* [Problems to solve]
[A] Output the passage from the Galveston surf thread between "## Wade'n4fish (Jul" and "better day though!", inclusive.
[B] For each statement below, say yes or no to whether it agrees with the Galveston surf thread, and quote the thread's words that decide it. (i) Wade'n4fish plans to head down on Sunday. (ii) Fishin' Soldier thinks Saturday looks like the better day. (iii) surfguy says the specs are still staying in the bays.

### Text provided ###

# Galveston Surf Saturday



## Superman502 (Jul 27, 2012)

The surf is looking flat Saturday; do you guys think that the trout bite isn't going to be good due to the water not being green?

Any advice is appreciated.


----------



## Superman502 (Jul 27, 2012)

http://www.swellinfo.com/surf-forecast/galveston-texas


----------



## dbarham (Aug 13, 2005)

I usually go when the water hits 70 and is flat if there's bait in there the water don't have to be clear


----------



## Wade'n4fish (Jul 30, 2012)

You should be good, I'm heading down there Sunday. If you do end up going ill be looking for your report!


----------



## Fishin' Soldier (Dec 25, 2007)

May be a tad bit early. You wont know unless you go. Friday looks like the better day though!


----------



## surfguy (May 17, 2011)

Too early for Specs in the surf. They are still layin low in the bays. You're better off hunting for whiting, pomps, reds, BUs, sheeps and sharks.


----------



## SurfRunner (May 22, 2004)

April 17 marked my earliest good stringer of trout a few years ago -limit of 20 inchers.......The surf and water was perfect and I had the beach all to myself cause everyone thought it was too early to go.

### Data shown ###

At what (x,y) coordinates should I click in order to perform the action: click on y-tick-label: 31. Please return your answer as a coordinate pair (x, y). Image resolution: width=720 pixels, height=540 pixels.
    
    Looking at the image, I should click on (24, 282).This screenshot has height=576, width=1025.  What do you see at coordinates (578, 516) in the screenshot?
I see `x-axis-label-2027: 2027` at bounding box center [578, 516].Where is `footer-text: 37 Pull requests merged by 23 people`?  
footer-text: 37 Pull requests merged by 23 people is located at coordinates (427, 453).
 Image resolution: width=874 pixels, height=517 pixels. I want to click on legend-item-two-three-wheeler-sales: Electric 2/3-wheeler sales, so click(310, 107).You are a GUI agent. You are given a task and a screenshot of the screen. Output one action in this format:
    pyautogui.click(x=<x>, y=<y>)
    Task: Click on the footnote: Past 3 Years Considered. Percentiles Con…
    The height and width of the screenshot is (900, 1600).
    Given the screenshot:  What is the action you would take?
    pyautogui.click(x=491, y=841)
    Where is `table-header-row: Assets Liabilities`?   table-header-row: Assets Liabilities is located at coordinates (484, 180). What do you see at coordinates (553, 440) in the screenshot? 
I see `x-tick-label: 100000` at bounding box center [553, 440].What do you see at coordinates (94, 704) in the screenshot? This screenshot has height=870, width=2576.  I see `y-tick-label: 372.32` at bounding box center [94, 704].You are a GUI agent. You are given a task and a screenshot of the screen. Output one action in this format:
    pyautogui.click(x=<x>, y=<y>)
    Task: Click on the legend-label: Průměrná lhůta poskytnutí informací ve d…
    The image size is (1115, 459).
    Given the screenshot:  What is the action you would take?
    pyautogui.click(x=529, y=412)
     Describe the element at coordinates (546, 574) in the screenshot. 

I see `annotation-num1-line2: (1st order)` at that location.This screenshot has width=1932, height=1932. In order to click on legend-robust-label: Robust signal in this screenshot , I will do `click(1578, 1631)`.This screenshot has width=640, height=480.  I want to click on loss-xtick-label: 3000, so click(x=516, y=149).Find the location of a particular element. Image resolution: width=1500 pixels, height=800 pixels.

###

* [Solutions for each task]
[A]
## Wade'n4fish (Jul 30, 2012)

You should be good, I'm heading down there Sunday. If you do end up going ill be looking for your report!


----------



## Fishin' Soldier (Dec 25, 2007)

May be a tad bit early. You wont know unless you go. Friday looks like the better day though!

[B]
(i) Yes: "I'm heading down there Sunday."
(ii) No: "Friday looks like the better day though!"
(iii) Yes: "They are still layin low in the bays."